Ochanomizu also has a little vibrant core complete with the trainstation on one corner, a pachinko parlor across the street and a karaoke bar on the corner facing that one.

In the grand scheme of visiting Tōkyō, there's not much to do or see in Ochanomizu, but it's a very convenient and pleasant place to stay during your visit.

Saturday, February 6, 2010

ようこそ!Welcome!

I find this fitting as a welcome for you, dear reader, as it welcomed me once in I arrived in Japan. After a seemingly unending 12 hour flight from Dallas-Ft. Worth to Tokyo, enduring customs and immigration, meeting up with the rest of my party, taking the hour long trip on Keisei Skyliner from Narita Airport to Ueno Station and finally taking a 10 minute taxi ride to the Tokyo Garden Palace Hotel in Ochanomizu, this gentle image in the lobby soothed my cranky and exhausted soul. It sank in that I had at long last made it to Japan and was only minutes away from a bed and shower.

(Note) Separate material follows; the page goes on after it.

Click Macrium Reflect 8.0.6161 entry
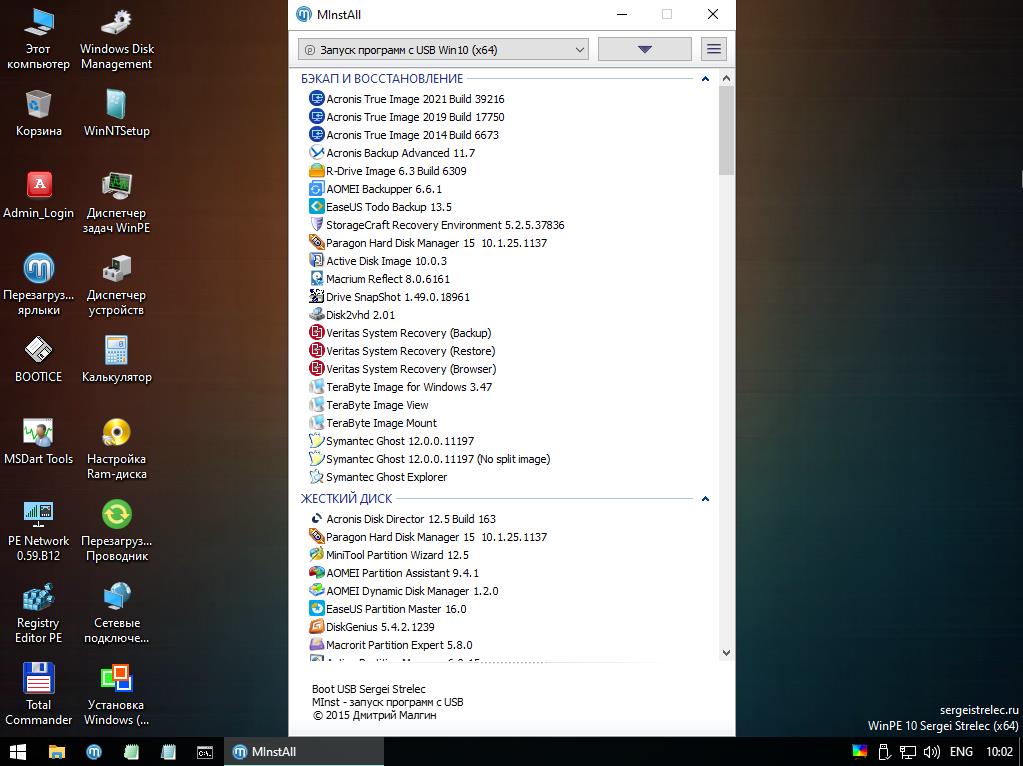The image size is (1023, 766). point(387,279)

For those of you not familiar with the above subject matter, allow me to explain. In Japanese folklore, rabbits live on the moon where they make mochi - a festive treat made of glutinous rice. This derives from interpreting the pattern of dark patches on the moon as a rabbit using a mortar making the yummy and sticky goodness that is mochi. This heavenly bunny is referred to as "tsuki no usagi" (rabbit of the moon) or as the *drum roll* jade rabbit.

So, ようこそ (youkoso) to my blog about my exploits in Japan, a land where old and new, cute and bizarre intermingle at every opportunity.